Suara.com - Pengadilan Negeri Jakarta Selatan akan melaksanakan eksekusi paksa terhadap Yayasan Supersemar jika pada panggilan terakhir pada tanggal 20 Januari 2016 mendatang tidak memenuhi panggilan.
"Panggilan 20 Januari 2016 adalah panggilan terakhir, datang atau tidak datang maka aanmaning dianggap sudah selesai dan ada diambil putusan, maka selanjutnya adalah eksekusi paksa," kata Kepala Humas Pengadilan Negeri Jakarta Selatan Made Sutrisna di Pengadilan Negeri Jakarta Selatan, Rabu (6/1/2016).
Ia juga menjelaskan menurut hukum acara eksekusi akan berlangsung sekali dan tidak berangsur-angsur.
"Karena ini hukum perdata, maka jika tidak mampu memenuhi kewajiban, akan ditelusuri aset-aset yang dimiliki hingga memenuhi nominal kewajiban yang harus dipenuhi," katanya.
Pengadilan Negeri Jakarta Selatan telah menolak permohonan penundaan sidang yang diajukan oleh termohon terkait pelaksanaan putusan hakim atau aanmaning atas perkara Yayasan Supersemar.
"Kuasa termohon eksekusi mengirimkan surat yang isinya adalah memohon agar sidang yang seharusnya dilaksanakan hari ini (Rabu, 6/1) ditunda menjadi tanggal 10 Februari 2016, namun ketua pengadilan menolak dan tetap akan memanggil ulang pada tanggal 20 Januari 2016," kata Made Sutrisna.
Ia juga menegaskan bahwa panggilan pada tanggal 20 Januari 2016 mendatang adalah panggilan terakhir dan tidak ada penundaan lagi.
Sementara itu, dalam Peninjauan Kembali yang dijatuhkan Mahkamah Agung pada 8 Juli 2015, Soeharto dan ahli warisnya serta Yayasan Supersemar harus membayar 315 juta dolar AS dan Rp139,2 miliar kepada negara atau sekitar Rp4,4 triliun dengan kurs saat ini.

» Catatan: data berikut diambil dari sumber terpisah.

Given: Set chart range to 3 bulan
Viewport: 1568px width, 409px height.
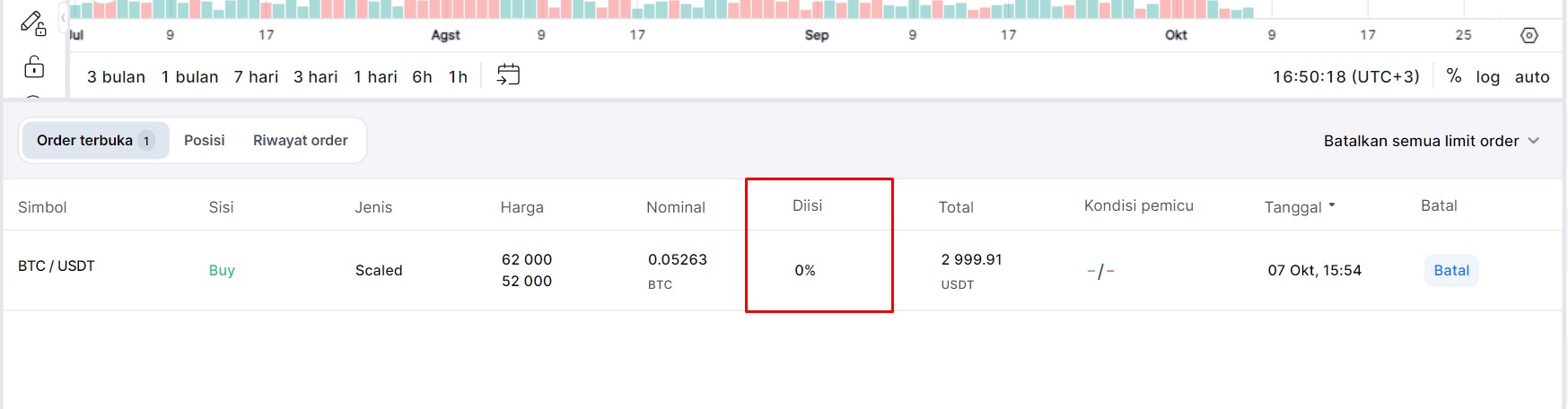Looking at the screenshot, I should coord(116,77).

Pada tanggal 27 Maret 2008, Pengadilan Negeri Jakarta Selatan memutus Yayasan Beasiswa Supersemar bersalah menyelewengkan dana dan diperkuat oleh Pengadilan Tinggi DKI Jakarta.
Hingga saat ini, aset-aset dari Yayasan Supersemar juga belum diketahui secara pasti untuk pelaksanaan eksekusi, AD/ART masih dipelajari lebih lanjut untuk mengambil tindakan uang tepat jika sudah ada putusan. (Antara)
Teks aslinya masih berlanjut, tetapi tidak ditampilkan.